Step-by-step explanation:

We want to solve \tan \beta \sec \beta=\sqrt{2}, where 0\le \beta \le360\degree.

We rewrite in terms of sine and cosine.

\frac{\sin \beta}{\cos \beta} \cdot \frac{1}{\cos \beta} =\sqrt{2}

\frac{\sin \beta}{\cos^2\beta}=\sqrt{2}

Use the Pythagorean identity: \cos^2\beta=1-\sin^2\beta.

\frac{\sin \beta}{1-\sin^2\beta}=\sqrt{2}

\implies \sin \beta=\sqrt{2}(1-\sin^2\beta)

\implies \sin \beta=\sqrt{2}-\sqrt{2}\sin^2\beta

\implies \sqrt{2}\sin^2\beta+\sin \beta- \sqrt{2}=0

This is a quadratic equation in \sin \beta.

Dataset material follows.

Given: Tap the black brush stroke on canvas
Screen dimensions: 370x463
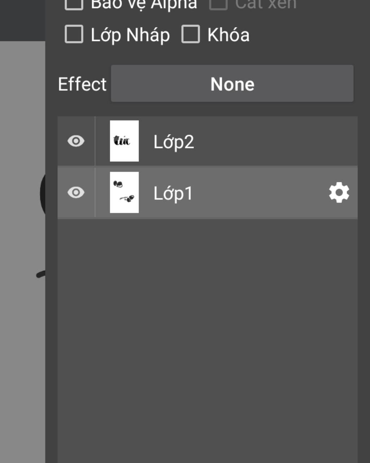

By the quadratic formula, we have:

\sin \beta=\frac{-1\pm \sqrt{1^2-4(\sqrt{2})(-\sqrt{2} ) } }{2\cdot \sqrt{2} }

\sin \beta=\frac{-1\pm \sqrt{1^2+4(2) } }{2\cdot \sqrt{2} }

\sin \beta=\frac{-1\pm \sqrt{9} }{2\cdot \sqrt{2} }

\sin \beta=\frac{-1\pm3}{2\cdot \sqrt{2} }

\sin \beta=\frac{2}{2\cdot \sqrt{2} } or \sin \beta=\frac{-4}{2\cdot \sqrt{2} }

\sin \beta=\frac{1}{\sqrt{2} } or \sin \beta=-\frac{2}{\sqrt{2} }

\sin \beta=\frac{\sqrt{2}}{2} or \sin \beta=-\sqrt{2}

When \sin \beta=\frac{\sqrt{2}}{2} , \beta=\sin ^{-1}(\frac{\sqrt{2} }{2} )

\implies \beta=45\degree\:\:or\:\:\beta=135\degree on the interval 0\le \beta \le360\degree.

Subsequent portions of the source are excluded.